[TEXT SECTION]
################

Harvard Endowment Hit by $1 Billion Natural Resources Writedown

(Bloomberg) -- Harvard University wrote down the value of its natural resources investments by $1.1 billion in the last fiscal year, contributing significantly to its poor endowment performance.

The university revalued the portfolio to $2.9 billion from $4 billion in the year through June 30, according to an annual report released Thursday. The writedown is part of an ambitious attempt to overhaul the $37.1 billion endowment and helps explain why the world’s richest school trailed in performance against its peers.

Fundraising remains a bright spot for the university. Gifts in the fiscal year totaled $1.3 billion, a record for Harvard after the $1.2 billion haul in the year-ago period.

Harvard Management Co., which oversees the endowment, has slashed employees, sold assets and cut internal hedge funds in order to reverse a decade of poor performance. In fiscal 2017 the fund gained 8.1 percent. The average increase for more than 450 endowments and foundations was 12.7 percent in the period, according to data by Cambridge Associates.

‘Ambitious’ Plan

Narv Narvekar, who previously led Columbia University’s endowment to solid long-term returns, took over as chief executive officer of Harvard Management in December. Narvekar is “implementing an ambitious and far-reaching plan to improve endowment returns, and prudent financial management has the university positioned to weather future uncertainties,” Harvard President Drew Faust wrote in the annual report.

Harvard Endowment Hit by $1 Billion Natural Resources Writedown

The natural resources portfolio -- which primarily consists of timberland and agriculture holdings -- was once viewed as a top-performing asset while employees overseeing the investments were among the highest paid at the Boston-based management company. Most of those managers have departed in the past three years and the portfolio lost 10 percent in the year through June 30, 2016, the latest figures available.

################

[DATA]

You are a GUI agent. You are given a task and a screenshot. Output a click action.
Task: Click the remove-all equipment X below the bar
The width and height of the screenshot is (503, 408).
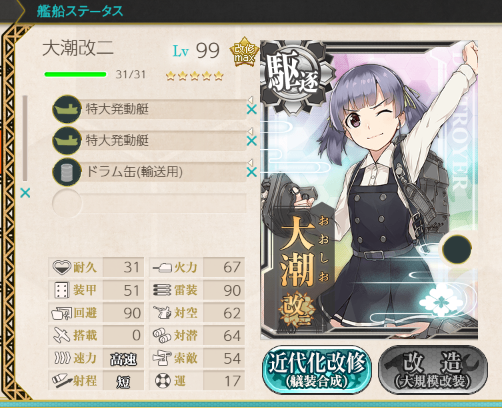pyautogui.click(x=25, y=193)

################

[EXERCISE TASKS]
• 1. Rewrite the stretch of the Harvard endowment article from "The university revalued the" through "against its peers.", swapping "portfolio" for "holdings".
• 2. Please carry on the Harvard endowment article from the point where it stops.

[THE REPLIES]
• 1.
The university revalued the holdings to $2.9 billion from $4 billion in the year through June 30, according to an annual report released Thursday. The writedown is part of an ambitious attempt to overhaul the $37.1 billion endowment and helps explain why the world’s richest school trailed in performance against its peers.

• 2.
Harvard sought to unload assets such as a eucalyptus plantation in Uruguay and a dairy farm in New Zealand this year as it reassessed the value of the portfolio, Bloomberg News previously reported.

Assets ‘Challenged’

Narvekar wrote in an investment report in September that “a few” natural resources assets “have significant challenges.” He said some valuation markdowns were taken prior to his arrival, “and we have taken more markdowns” in fiscal 2017.

“Markdowns do not imply sales,” Narvekar wrote. “HMC will choose to hold many of the assets if the prospects for forward-looking returns are reasonable.”

Real estate investments fell about $1 billion to $5.4 billion, according to the annual report. Harvard Management sold stakes in real estate funds in the secondary market, according to a person familiar with the matter. Harvard’s private equity portfolio rose slightly to $7.5 billion even though it unloaded buyout funds because it also made new investments, the person said.

Private Equity

In his investment report Narvekar said the endowment had strong returns in public equity, private equity, and direct real estate investments.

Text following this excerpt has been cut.